Anglo-Saxon.

Ure yldran calne thysne ymbhwyrft thyses middangeardes, cwaeth Orosius, swa swa Oceanus ymbligeth utan, wone man garsecg hatath, on threo todaeldon.

Literal Translation

Our elders have divided all of this middle-earth, quoth Orosius, which Oceanus surrounds, which men calleth garsecg into three deals.

Geography of Alfred.

§ 1. According to Orosius, our ancestors divided the whole world which is surrounded by the ocean, which we call garsecg[2], into three parts, and they named these divisions Asia, Europe, and Africa; though some authors only admit of two parts, Asia and Europe. Asia is bounded to the southward, northward, and eastward by the ocean, and thus divides all our part of this earth from that which is to the east. On the north, Europe and Asia are separated by the Tanais or Don; and in the south, after passing the Mediterranean[3] sea, Asia and Africa join to the westward of Alexandria[4].

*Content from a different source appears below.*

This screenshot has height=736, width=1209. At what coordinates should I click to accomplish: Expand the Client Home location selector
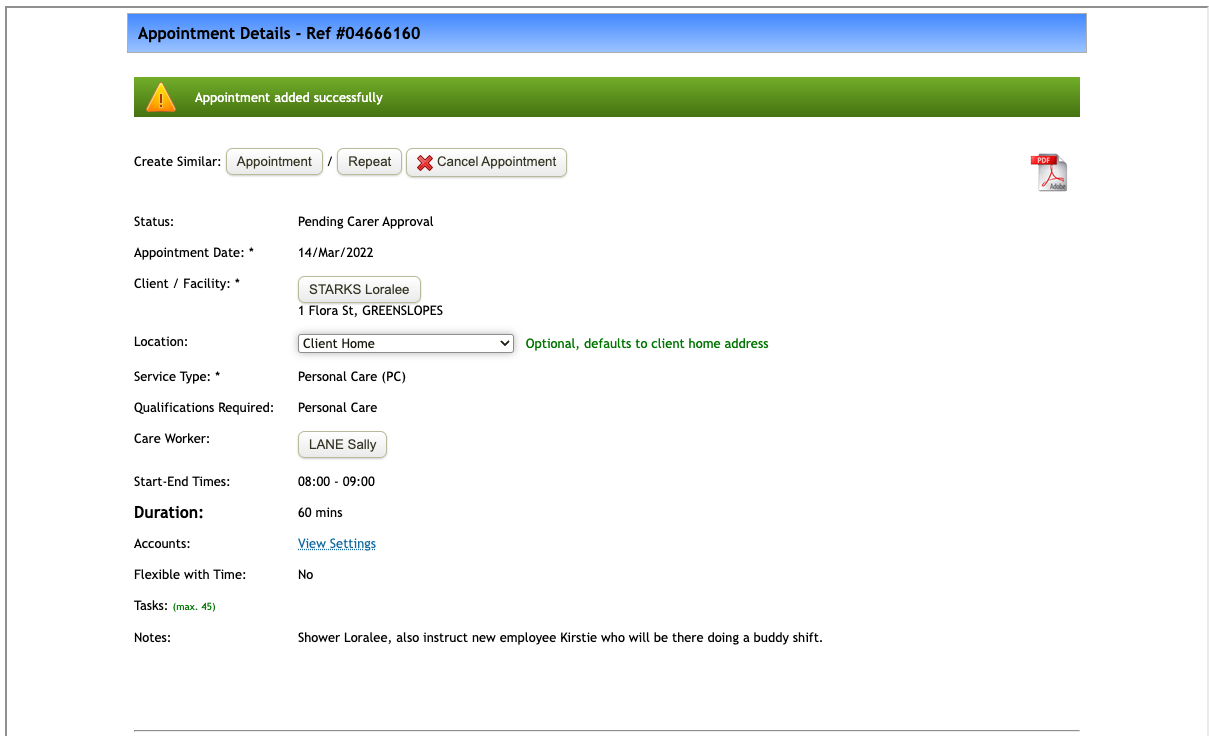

[2] This word is always employed by Alfred to denote the ocean, while smaller portions are uniformly called sae in the singular, saes in the plural.--Barr

[3] Called Wenadel sea in the Anglo-Saxon original; probably because it had been crossed by the Vandals or Wends, in going from Spain to the conquest of Africa.--E.

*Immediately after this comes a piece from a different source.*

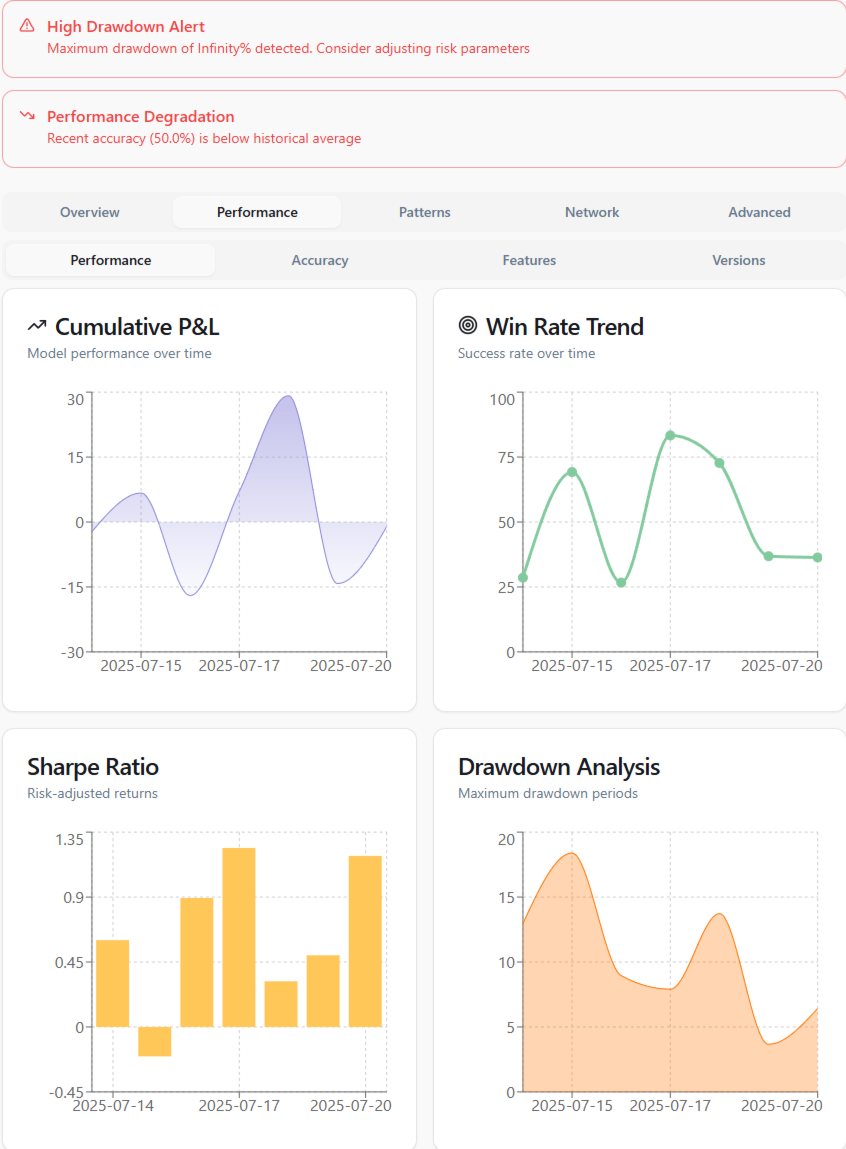This screenshot has width=846, height=1149.
Task: Click the High Drawdown Alert heading text
Action: pos(126,26)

[4] In the translation by Barrington, this sentence is quite unintelligible. "All to the northward is Asia, and to the southward Europe and Asia are separated by the Tanais; then south of this same river (along the Mediterranean, and west of Alexandria) Europe and Asia join."--E.

§ 2. Europe begins, as I have said before, at the Tanais, which has its source in the northern parts of the Riphean mountains[5], which are near the Sarmatic[6] ocean; and this river then runs directly south, on the west side of Alexander's temples, to the nation of the Russians[7], where it runs into the fen called Maeotis, and thence it issues eastwards with a great stream, near the town called Theodosia, into the Euxine. Then becoming narrow for a considerable track, it passes by Constantinople, and thence into the Wendel sea, or Mediterranean. The south-west end of Europe is in Ispania or Spain, where it is bounded by the ocean; but the Mediterranean almost closes at the islands called Gades, where stand the pillars of Hercules. To the westward of this same Mediterranean is Scotland[8].